Qualifying as a continuation of the original LLC can be highly beneficial because the new LLC(s) inherit the original LLC’s tax attributes. These include:
- Transaction history such as carryover basis and depreciation, built in gains and losses
- Important tax elections such as adjusting basis on transfer of membership interests
- Avoidance of transaction costs that otherwise arise from restructuring in the absence of retention of the original LLC’s tax attributes
Practical Applications for Dividing Multi-Member LLCs
Dividing a multi-member LLC into two or more LLC has several practical applications.
- Isolating asset risks Often an LLC is created as a single purpose entity (SPE) to isolate liability associated with one asset – say, certain rental property, from other commonly held assets. Over time the LLC organized as an SPE may acquire other assets, diluting the benefit of an SPE. Dividing the original LLC into two or more LLCs – each holding a single asset – restores the goal of isolating risk associated with one asset from that associated with other assets.
- Isolating business risks An LLC operating primarily in one line of business may have the opportunity to branch – or may have branched – into a second venture. Dividing the original LLC into two with the new LLC owning the second venture insulates the risks of the new and old lines of business from one another.
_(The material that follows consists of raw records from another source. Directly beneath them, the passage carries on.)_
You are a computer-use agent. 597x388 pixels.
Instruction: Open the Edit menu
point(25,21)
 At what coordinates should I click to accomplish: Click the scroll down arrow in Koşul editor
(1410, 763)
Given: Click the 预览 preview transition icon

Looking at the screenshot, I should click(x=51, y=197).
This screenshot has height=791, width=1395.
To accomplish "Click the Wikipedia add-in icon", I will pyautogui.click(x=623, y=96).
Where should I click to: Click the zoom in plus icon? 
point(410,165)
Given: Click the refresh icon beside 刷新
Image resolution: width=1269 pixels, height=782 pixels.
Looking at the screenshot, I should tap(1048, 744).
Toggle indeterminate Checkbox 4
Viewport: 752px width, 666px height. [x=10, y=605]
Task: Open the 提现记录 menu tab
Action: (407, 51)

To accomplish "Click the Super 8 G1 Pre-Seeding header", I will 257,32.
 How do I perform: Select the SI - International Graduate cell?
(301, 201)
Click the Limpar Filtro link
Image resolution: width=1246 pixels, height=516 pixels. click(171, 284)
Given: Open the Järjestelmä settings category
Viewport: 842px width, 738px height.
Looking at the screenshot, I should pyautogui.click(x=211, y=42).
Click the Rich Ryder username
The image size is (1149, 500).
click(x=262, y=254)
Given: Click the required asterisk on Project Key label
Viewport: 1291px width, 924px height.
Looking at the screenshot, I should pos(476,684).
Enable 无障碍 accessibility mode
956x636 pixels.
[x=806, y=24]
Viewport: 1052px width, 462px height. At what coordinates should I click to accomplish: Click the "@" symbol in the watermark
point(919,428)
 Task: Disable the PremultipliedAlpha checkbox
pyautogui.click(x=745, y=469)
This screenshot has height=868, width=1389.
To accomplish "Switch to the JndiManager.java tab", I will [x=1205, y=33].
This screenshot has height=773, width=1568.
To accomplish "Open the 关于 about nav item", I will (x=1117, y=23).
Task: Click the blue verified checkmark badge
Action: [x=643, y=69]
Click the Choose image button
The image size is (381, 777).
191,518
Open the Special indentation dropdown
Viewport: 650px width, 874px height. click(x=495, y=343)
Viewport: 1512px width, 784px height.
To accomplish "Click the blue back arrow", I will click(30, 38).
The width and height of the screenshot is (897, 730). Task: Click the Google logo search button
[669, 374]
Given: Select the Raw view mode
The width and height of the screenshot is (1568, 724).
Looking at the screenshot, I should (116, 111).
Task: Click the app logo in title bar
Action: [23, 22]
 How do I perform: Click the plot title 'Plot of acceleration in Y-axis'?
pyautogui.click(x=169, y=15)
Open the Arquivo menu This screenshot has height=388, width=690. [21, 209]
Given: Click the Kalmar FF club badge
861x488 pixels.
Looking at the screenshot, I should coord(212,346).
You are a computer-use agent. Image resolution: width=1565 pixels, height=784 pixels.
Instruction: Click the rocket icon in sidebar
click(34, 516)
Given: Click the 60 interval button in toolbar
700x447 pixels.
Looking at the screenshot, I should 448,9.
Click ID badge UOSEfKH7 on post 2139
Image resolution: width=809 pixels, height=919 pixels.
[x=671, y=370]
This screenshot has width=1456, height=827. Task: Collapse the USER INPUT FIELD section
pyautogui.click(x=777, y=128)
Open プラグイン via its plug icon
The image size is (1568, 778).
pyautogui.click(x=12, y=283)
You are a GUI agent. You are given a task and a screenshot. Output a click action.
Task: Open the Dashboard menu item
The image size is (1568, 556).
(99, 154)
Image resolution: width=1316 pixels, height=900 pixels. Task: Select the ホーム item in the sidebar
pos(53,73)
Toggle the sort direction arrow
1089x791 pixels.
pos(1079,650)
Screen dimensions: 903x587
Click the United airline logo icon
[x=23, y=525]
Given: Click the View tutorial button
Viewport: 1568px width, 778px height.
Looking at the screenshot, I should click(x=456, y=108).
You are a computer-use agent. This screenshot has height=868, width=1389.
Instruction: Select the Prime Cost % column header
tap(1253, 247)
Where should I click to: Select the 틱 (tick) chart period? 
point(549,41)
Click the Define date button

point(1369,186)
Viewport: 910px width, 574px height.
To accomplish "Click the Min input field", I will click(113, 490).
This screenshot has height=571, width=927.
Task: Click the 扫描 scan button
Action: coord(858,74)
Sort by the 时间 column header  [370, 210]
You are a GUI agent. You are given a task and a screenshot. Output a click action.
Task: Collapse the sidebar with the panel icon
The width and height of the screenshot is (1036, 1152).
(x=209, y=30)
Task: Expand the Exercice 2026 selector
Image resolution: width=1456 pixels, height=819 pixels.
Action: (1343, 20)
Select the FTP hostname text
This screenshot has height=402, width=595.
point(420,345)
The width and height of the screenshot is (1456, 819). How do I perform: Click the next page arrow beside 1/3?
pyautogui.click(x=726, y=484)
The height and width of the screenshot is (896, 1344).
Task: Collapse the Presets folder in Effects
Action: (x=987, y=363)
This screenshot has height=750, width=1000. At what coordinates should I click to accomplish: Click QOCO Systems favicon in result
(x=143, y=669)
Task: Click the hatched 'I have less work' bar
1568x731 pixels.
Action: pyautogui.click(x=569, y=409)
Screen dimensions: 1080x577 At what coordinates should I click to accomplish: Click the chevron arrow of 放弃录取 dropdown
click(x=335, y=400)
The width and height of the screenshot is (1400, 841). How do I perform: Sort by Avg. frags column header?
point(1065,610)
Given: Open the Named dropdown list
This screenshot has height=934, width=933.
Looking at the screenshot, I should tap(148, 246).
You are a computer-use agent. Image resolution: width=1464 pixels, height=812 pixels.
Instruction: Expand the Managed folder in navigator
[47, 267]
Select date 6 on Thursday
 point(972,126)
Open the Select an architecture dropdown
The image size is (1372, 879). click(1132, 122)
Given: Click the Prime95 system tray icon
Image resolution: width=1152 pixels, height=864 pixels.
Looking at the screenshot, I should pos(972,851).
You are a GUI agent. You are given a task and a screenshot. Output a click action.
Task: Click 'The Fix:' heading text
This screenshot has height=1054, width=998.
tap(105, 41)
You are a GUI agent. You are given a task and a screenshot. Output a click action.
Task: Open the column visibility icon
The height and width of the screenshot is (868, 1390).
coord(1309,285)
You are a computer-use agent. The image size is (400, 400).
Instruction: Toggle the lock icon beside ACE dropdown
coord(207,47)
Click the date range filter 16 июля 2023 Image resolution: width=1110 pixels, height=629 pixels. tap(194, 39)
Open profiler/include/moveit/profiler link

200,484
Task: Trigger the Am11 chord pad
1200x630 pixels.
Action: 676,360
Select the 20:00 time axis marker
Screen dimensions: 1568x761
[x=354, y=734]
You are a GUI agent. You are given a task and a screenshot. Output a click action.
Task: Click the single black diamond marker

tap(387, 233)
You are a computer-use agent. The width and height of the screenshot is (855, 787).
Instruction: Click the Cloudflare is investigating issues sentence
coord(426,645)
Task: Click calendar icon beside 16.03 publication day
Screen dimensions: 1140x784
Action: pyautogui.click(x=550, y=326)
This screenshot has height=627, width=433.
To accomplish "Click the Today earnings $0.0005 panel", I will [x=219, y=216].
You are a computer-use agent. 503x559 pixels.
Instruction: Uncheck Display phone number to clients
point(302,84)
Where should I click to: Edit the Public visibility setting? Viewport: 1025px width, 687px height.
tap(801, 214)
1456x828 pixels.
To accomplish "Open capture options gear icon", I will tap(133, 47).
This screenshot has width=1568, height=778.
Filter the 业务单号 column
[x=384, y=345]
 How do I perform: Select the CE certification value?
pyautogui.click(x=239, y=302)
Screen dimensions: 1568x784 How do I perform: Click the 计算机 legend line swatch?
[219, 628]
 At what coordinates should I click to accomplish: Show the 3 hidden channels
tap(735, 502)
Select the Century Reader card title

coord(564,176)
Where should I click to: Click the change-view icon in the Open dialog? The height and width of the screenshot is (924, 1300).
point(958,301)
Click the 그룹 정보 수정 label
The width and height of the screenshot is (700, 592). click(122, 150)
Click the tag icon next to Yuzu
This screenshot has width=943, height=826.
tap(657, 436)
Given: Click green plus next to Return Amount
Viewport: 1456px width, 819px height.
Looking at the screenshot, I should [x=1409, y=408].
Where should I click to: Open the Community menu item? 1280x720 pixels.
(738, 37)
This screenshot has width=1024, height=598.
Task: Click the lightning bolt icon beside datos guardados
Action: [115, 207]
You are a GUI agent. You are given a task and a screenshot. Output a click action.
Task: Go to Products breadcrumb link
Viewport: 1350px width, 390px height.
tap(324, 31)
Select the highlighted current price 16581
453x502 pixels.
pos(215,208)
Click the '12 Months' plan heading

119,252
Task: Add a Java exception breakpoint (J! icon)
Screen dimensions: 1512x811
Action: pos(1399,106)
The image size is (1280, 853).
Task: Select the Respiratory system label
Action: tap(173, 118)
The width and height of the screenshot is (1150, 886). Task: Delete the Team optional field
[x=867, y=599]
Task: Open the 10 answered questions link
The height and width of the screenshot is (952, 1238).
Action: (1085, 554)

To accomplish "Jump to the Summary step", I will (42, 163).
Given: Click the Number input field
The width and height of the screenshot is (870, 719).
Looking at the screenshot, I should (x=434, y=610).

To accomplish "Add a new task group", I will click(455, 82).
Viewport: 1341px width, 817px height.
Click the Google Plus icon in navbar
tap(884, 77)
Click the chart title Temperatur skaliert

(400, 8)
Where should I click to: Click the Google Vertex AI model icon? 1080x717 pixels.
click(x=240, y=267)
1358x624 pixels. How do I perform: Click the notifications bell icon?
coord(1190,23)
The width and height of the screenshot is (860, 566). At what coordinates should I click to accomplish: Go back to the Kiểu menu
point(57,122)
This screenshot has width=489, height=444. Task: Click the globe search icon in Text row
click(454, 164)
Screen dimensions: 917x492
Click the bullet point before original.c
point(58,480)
- Separating Members In other circumstances it may be the members decide it is desirable for certain members to pursue certain business opportunities separately from other members.
Example Scenarios of LLC Division Treatment
The primary quirk when dividing an LLC i under Section 708(b)(2)(B), is that any new LLCs resulting from the division (including the original LLC) will be treated as a continuation of the original LLC only if the members of that resulting LLC had a greater than 50% ownership interest in the original LLC. Consider these two examples.
Example 1: Suppose A, B, C, and D are members of Original LLC, holding 30%, 30%, 25%, and 15% membership interests, respectively. Original LLC divides, with A and B remaining in the original LLC, while C and D become the members of the new LLC with a 60% and 40% interest, respectively. Since C and D held only a 40% interest in Original LLC before the division, the new LLC will not be treated as a continuation of original LLC.
Example 2: Assume the same facts as in Example 1, but B decides to join C and D in the new LLC with a lesser 5% interest while retaining a 25% interest in the original LLC alongside A. New LLC is now owned 5% by B, 57%% by C, and 38%% by D. Since B, C, and D together held 70% of the original LLC, the new LLC qualifies as a continuation of original LLC and will inherit the original LLC’s tax attributes, including any tax elections and transaction history. For example, if the two LLCs go forward with a transaction such as the sale of real property, the tax treatment will be as though a single LLC was engaging in the sale.
Methods for Effectuating LLC Divisions
Treasury Regulations Section 1.708-1(d)(3)(i) describes the “assets-over form” as the default form for such divisions. In this form, original LLC is deemed to contribute property to new LLC in exchange for an interest in new LLC. It then distributes that interest to departing members in partial or complete liquidation of their membership interests. In Example 2, original LLC would contribute property to new LLC and then distribute new LLC’s membership interest to B, C, and D, fully liquidating the interest of C and D in original LLC, and partially liquidating the interest of B.
Reporting Requirements and EINs in LLC Divisions
In a division resulting in continuing LLCs, the original LLC will retain its EIN, while each new, continuing LLC must obtain a new EIN. The original LLC must file a return listing the names and contact information of the new LLCs, while each new LLC must file its own tax return, providing similar information about the original LLC.
While dividing a multi-member LLC taxed as partnership into multiple LLCs under IRC Section 708(b)(2)(B) has several practical and beneficial applications, the rules are a bit idiosyncratic. If this is something your LLC is considering it is best approached in close consultation with one’s tax advisors and counsel working collaboratively.